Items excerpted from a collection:

----

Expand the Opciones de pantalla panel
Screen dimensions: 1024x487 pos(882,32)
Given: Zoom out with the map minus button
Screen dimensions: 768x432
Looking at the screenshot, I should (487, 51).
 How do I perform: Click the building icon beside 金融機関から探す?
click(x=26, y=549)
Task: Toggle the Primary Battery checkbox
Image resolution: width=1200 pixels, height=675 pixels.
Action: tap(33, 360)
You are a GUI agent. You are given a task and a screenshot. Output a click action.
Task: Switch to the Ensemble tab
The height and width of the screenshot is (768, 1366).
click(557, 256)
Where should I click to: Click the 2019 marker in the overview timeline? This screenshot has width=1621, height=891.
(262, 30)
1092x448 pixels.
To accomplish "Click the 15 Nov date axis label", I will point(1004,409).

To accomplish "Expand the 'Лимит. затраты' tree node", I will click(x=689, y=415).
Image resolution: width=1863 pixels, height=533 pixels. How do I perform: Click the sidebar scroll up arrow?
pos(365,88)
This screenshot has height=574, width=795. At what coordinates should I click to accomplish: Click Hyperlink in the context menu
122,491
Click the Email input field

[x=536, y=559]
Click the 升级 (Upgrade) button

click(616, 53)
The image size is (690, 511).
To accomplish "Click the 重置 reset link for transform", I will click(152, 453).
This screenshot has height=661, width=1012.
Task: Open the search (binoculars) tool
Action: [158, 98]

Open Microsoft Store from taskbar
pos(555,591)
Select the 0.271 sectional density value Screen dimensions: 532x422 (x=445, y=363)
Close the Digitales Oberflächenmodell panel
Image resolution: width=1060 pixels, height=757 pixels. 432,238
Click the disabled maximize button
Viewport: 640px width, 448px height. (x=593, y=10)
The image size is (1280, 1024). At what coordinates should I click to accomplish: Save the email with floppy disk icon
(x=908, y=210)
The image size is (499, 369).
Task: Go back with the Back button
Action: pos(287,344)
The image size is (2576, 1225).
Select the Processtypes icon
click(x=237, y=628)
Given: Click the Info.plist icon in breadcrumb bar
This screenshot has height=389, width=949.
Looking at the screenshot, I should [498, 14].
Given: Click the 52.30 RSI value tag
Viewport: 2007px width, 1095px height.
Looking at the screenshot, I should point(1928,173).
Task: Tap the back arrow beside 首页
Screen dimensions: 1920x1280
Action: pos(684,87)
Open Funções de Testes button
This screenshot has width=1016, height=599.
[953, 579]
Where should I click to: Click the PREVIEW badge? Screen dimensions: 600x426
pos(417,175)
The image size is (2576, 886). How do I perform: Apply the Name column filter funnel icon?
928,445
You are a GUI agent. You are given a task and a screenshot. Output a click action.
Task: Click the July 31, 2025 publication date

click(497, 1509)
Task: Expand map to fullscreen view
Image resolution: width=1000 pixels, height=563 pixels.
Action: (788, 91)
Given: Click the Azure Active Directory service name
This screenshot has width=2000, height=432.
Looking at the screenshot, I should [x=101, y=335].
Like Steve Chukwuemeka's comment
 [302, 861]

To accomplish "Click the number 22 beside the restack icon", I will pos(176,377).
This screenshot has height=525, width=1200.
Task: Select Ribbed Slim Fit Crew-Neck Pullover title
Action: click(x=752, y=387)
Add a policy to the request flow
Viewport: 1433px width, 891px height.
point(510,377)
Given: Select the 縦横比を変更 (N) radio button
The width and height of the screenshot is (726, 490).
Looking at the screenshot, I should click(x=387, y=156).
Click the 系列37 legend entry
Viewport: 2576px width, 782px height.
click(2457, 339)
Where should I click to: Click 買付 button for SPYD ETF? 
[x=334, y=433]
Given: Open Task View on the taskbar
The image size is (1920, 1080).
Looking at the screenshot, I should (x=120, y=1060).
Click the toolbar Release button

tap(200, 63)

----

### WORK TO COMPLETE
Rewrite every line of the items above as a JSON list of strings, one string per line, and drop the blank lines.

### PROBLEM SOLUTION
[
  "Expand the Opciones de pantalla panel",
  "Screen dimensions: 1024x487 pos(882,32)",
  "Given: Zoom out with the map minus button",
  "Screen dimensions: 768x432",
  "Looking at the screenshot, I should (487, 51).",
  " How do I perform: Click the building icon beside 金融機関から探す?",
  "click(x=26, y=549)",
  "Task: Toggle the Primary Battery checkbox",
  "Image resolution: width=1200 pixels, height=675 pixels.",
  "Action: tap(33, 360)",
  "You are a GUI agent. You are given a task and a screenshot. Output a click action.",
  "Task: Switch to the Ensemble tab",
  "The height and width of the screenshot is (768, 1366).",
  "click(557, 256)",
  "Where should I click to: Click the 2019 marker in the overview timeline? This screenshot has width=1621, height=891.",
  "(262, 30)",
  "1092x448 pixels.",
  "To accomplish \"Click the 15 Nov date axis label\", I will point(1004,409).",
  "To accomplish \"Expand the 'Лимит. затраты' tree node\", I will click(x=689, y=415).",
  "Image resolution: width=1863 pixels, height=533 pixels. How do I perform: Click the sidebar scroll up arrow?",
  "pos(365,88)",
  "This screenshot has height=574, width=795. At what coordinates should I click to accomplish: Click Hyperlink in the context menu",
  "122,491",
  "Click the Email input field",
  "[x=536, y=559]",
  "Click the 升级 (Upgrade) button",
  "click(616, 53)",
  "The image size is (690, 511).",
  "To accomplish \"Click the 重置 reset link for transform\", I will click(152, 453).",
  "This screenshot has height=661, width=1012.",
  "Task: Open the search (binoculars) tool",
  "Action: [158, 98]",
  "Open Microsoft Store from taskbar",
  "pos(555,591)",
  "Select the 0.271 sectional density value Screen dimensions: 532x422 (x=445, y=363)",
  "Close the Digitales Oberflächenmodell panel",
  "Image resolution: width=1060 pixels, height=757 pixels. 432,238",
  "Click the disabled maximize button",
  "Viewport: 640px width, 448px height. (x=593, y=10)",
  "The image size is (1280, 1024). At what coordinates should I click to accomplish: Save the email with floppy disk icon",
  "(x=908, y=210)",
  "The image size is (499, 369).",
  "Task: Go back with the Back button",
  "Action: pos(287,344)",
  "The image size is (2576, 1225).",
  "Select the Processtypes icon",
  "click(x=237, y=628)",
  "Given: Click the Info.plist icon in breadcrumb bar",
  "This screenshot has height=389, width=949.",
  "Looking at the screenshot, I should [498, 14].",
  "Given: Click the 52.30 RSI value tag",
  "Viewport: 2007px width, 1095px height.",
  "Looking at the screenshot, I should point(1928,173).",
  "Task: Tap the back arrow beside 首页",
  "Screen dimensions: 1920x1280",
  "Action: pos(684,87)",
  "Open Funções de Testes button",
  "This screenshot has width=1016, height=599.",
  "[953, 579]",
  "Where should I click to: Click the PREVIEW badge? Screen dimensions: 600x426",
  "pos(417,175)",
  "The image size is (2576, 886). How do I perform: Apply the Name column filter funnel icon?",
  "928,445",
  "You are a GUI agent. You are given a task and a screenshot. Output a click action.",
  "Task: Click the July 31, 2025 publication date",
  "click(497, 1509)",
  "Task: Expand map to fullscreen view",
  "Image resolution: width=1000 pixels, height=563 pixels.",
  "Action: (788, 91)",
  "Given: Click the Azure Active Directory service name",
  "This screenshot has width=2000, height=432.",
  "Looking at the screenshot, I should [x=101, y=335].",
  "Like Steve Chukwuemeka's comment",
  " [302, 861]",
  "To accomplish \"Click the number 22 beside the restack icon\", I will pos(176,377).",
  "This screenshot has height=525, width=1200.",
  "Task: Select Ribbed Slim Fit Crew-Neck Pullover title",
  "Action: click(x=752, y=387)",
  "Add a policy to the request flow",
  "Viewport: 1433px width, 891px height.",
  "point(510,377)",
  "Given: Select the 縦横比を変更 (N) radio button",
  "The width and height of the screenshot is (726, 490).",
  "Looking at the screenshot, I should click(x=387, y=156).",
  "Click the 系列37 legend entry",
  "Viewport: 2576px width, 782px height.",
  "click(2457, 339)",
  "Where should I click to: Click 買付 button for SPYD ETF? ",
  "[x=334, y=433]",
  "Given: Open Task View on the taskbar",
  "The image size is (1920, 1080).",
  "Looking at the screenshot, I should (x=120, y=1060).",
  "Click the toolbar Release button",
  "tap(200, 63)"
]